(Problem)
Reproduce the rows from the line containing "Where should I" through the end of the rows, leaving the pictures out.

## BEGIN Material

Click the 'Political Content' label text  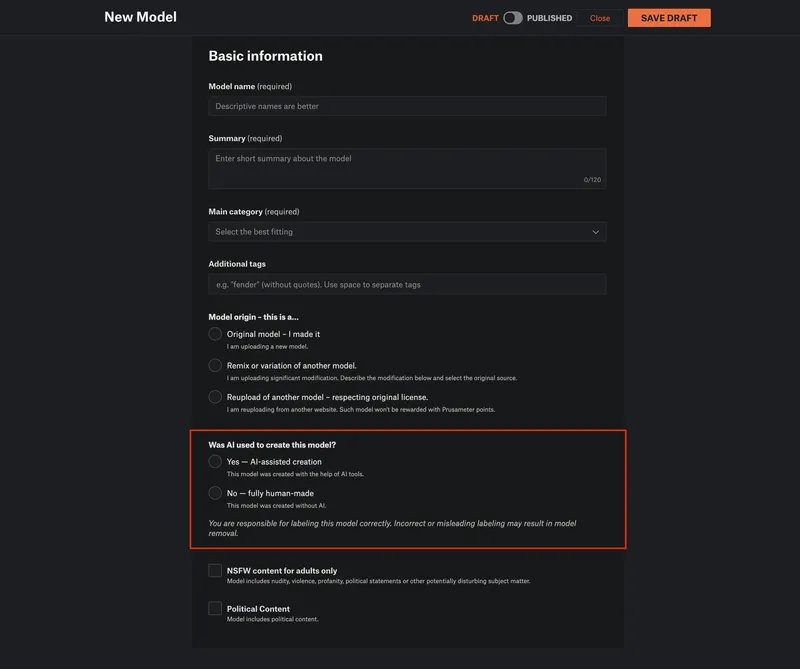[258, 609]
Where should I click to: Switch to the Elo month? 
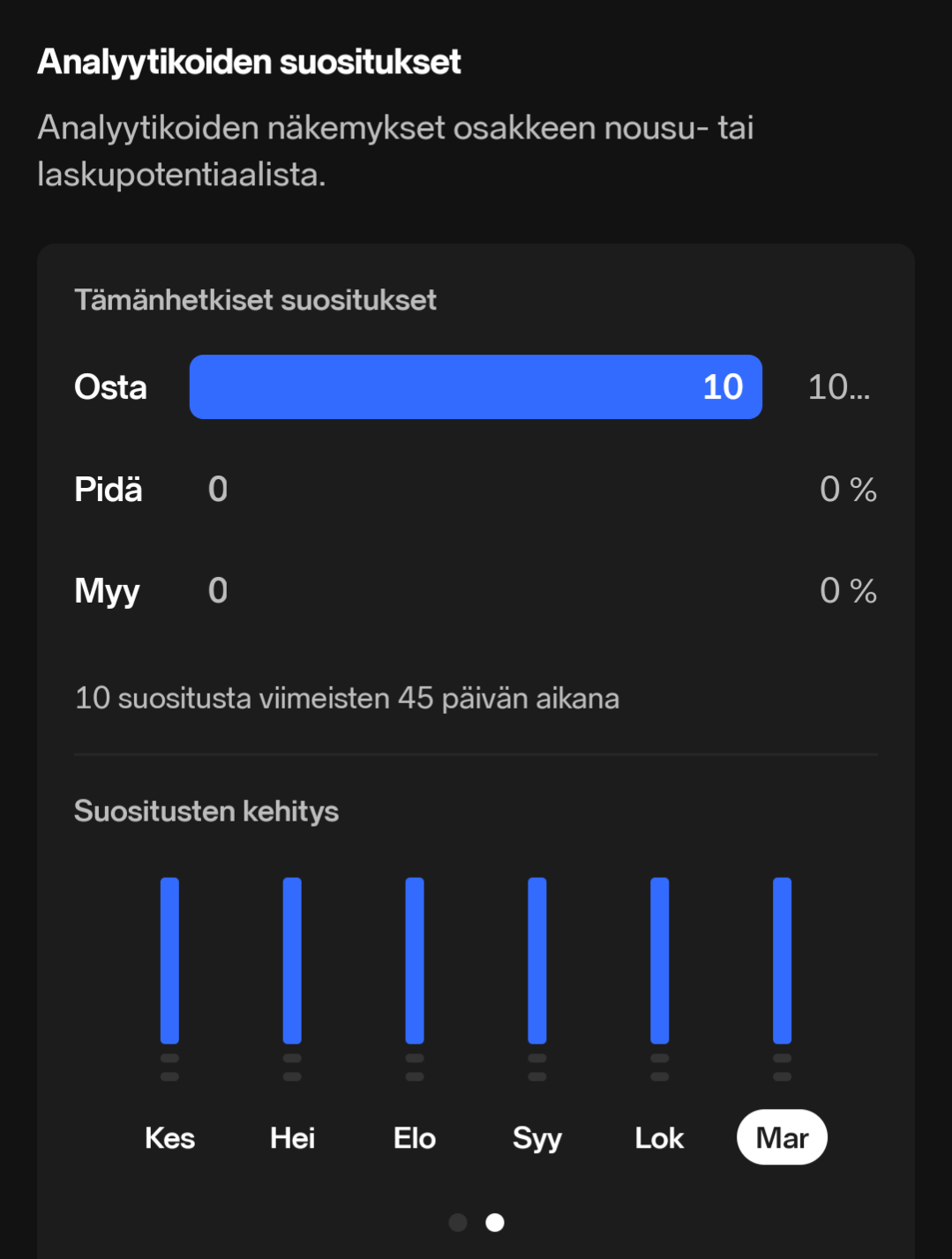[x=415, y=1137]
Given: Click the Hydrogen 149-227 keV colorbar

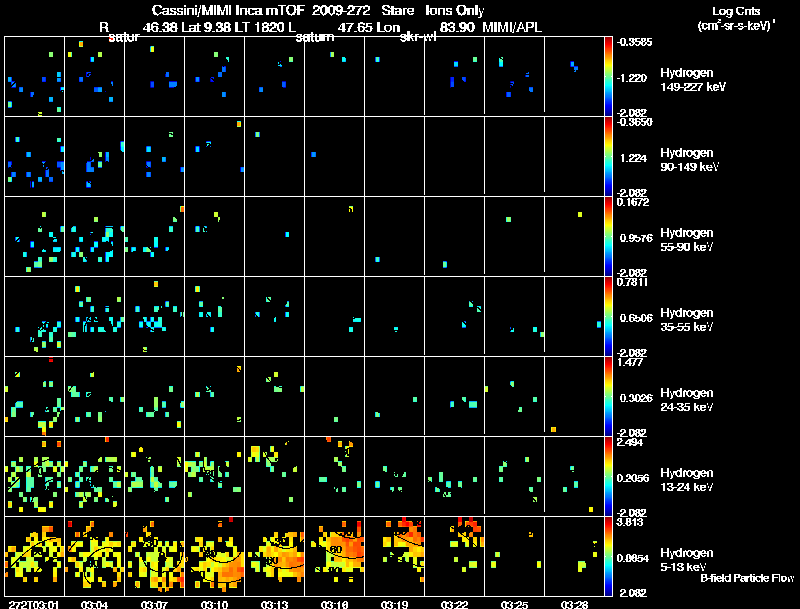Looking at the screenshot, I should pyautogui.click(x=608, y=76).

## END Material

(Task response)
Where should I click to: Switch to the Elo month? 
[x=415, y=1137]
Given: Click the Hydrogen 149-227 keV colorbar

Looking at the screenshot, I should pyautogui.click(x=608, y=76).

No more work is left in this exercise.